[TASK DIRECTIONS] When the line with "You are a computer-use agent. Viewport: 958px" turns up below, begin repeating exactly, and carry on through the line with "Task: Select Sayada"; no pictures go into the copy.

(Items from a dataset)
────────
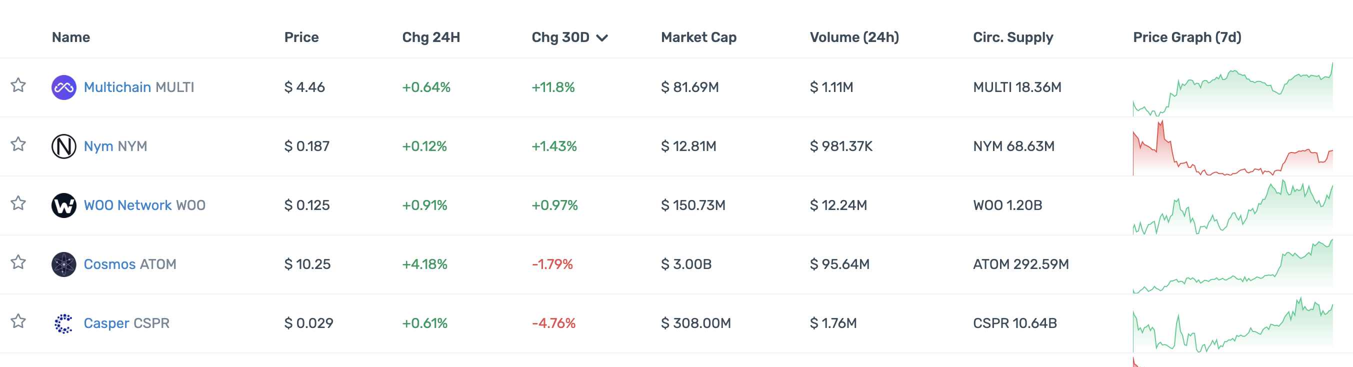Sort by Market Cap column header

[698, 37]
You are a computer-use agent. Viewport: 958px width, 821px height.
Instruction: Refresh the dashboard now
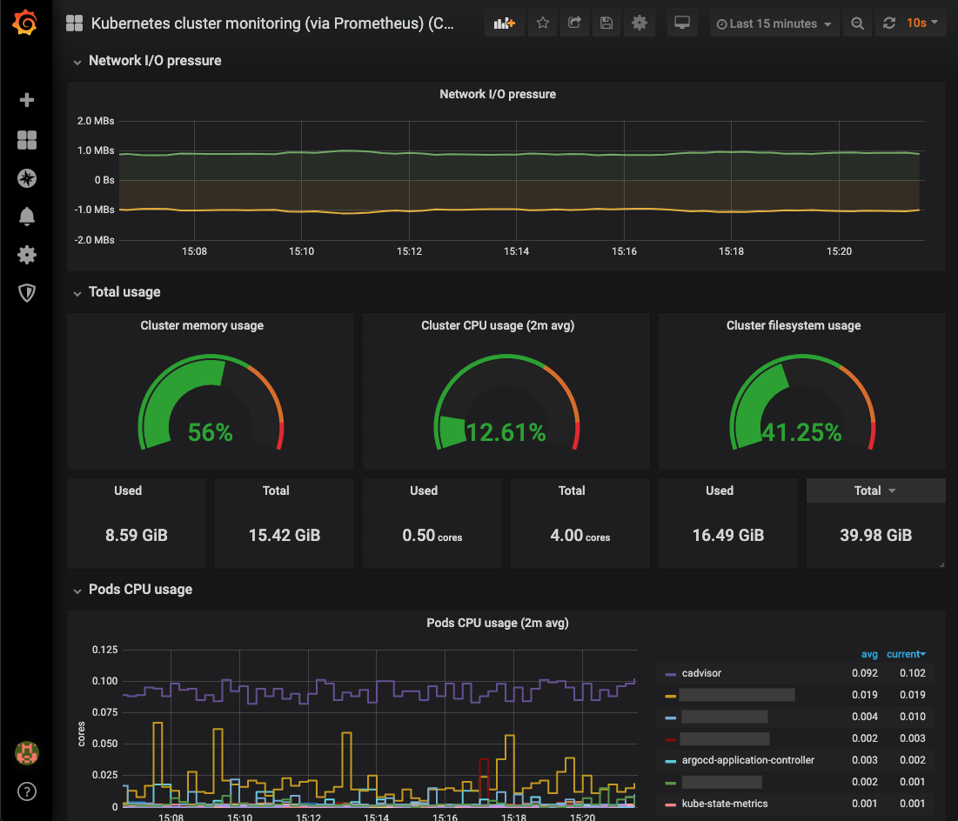(x=889, y=23)
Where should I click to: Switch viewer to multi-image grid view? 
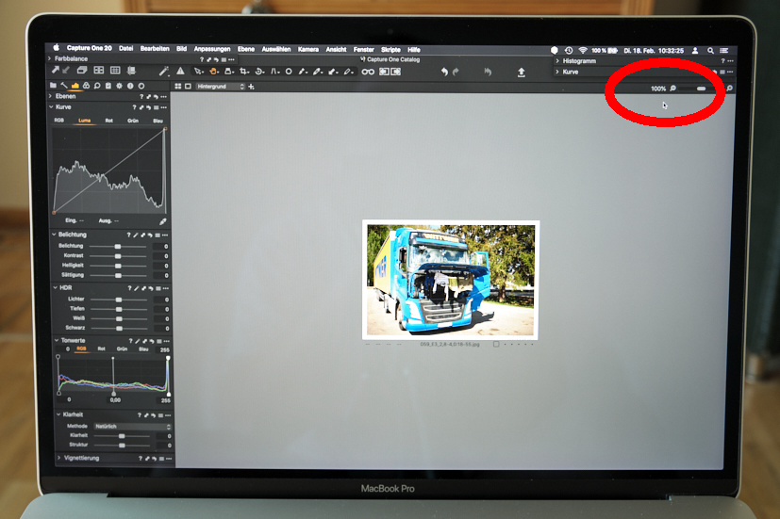pos(178,87)
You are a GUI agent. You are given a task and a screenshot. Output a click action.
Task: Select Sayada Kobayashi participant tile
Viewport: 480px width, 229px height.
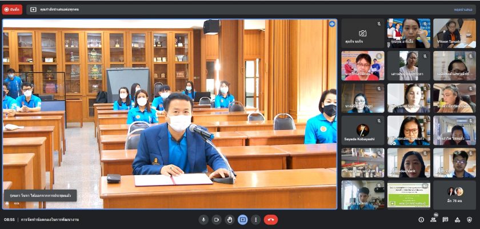[x=363, y=131]
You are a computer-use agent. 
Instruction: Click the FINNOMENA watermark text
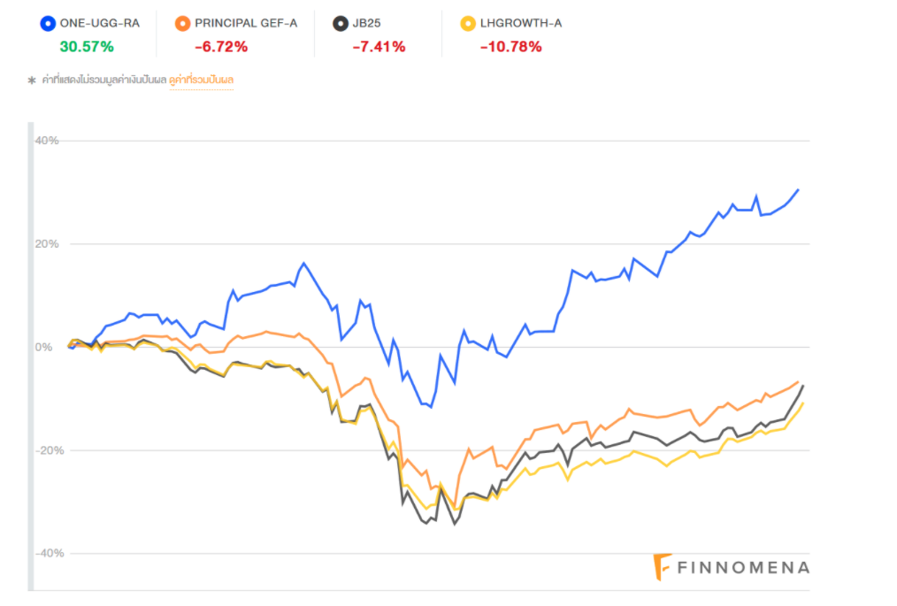743,567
────────
[EXERCISE ANSWER]
You are a computer-use agent. Viewport: 958px width, 821px height.
Instruction: Refresh the dashboard now
(x=889, y=23)
Where should I click to: Switch viewer to multi-image grid view? 
pos(178,87)
You are a GUI agent. You are given a task and a screenshot. Output a click action.
Task: Select Sayada Kobayashi participant tile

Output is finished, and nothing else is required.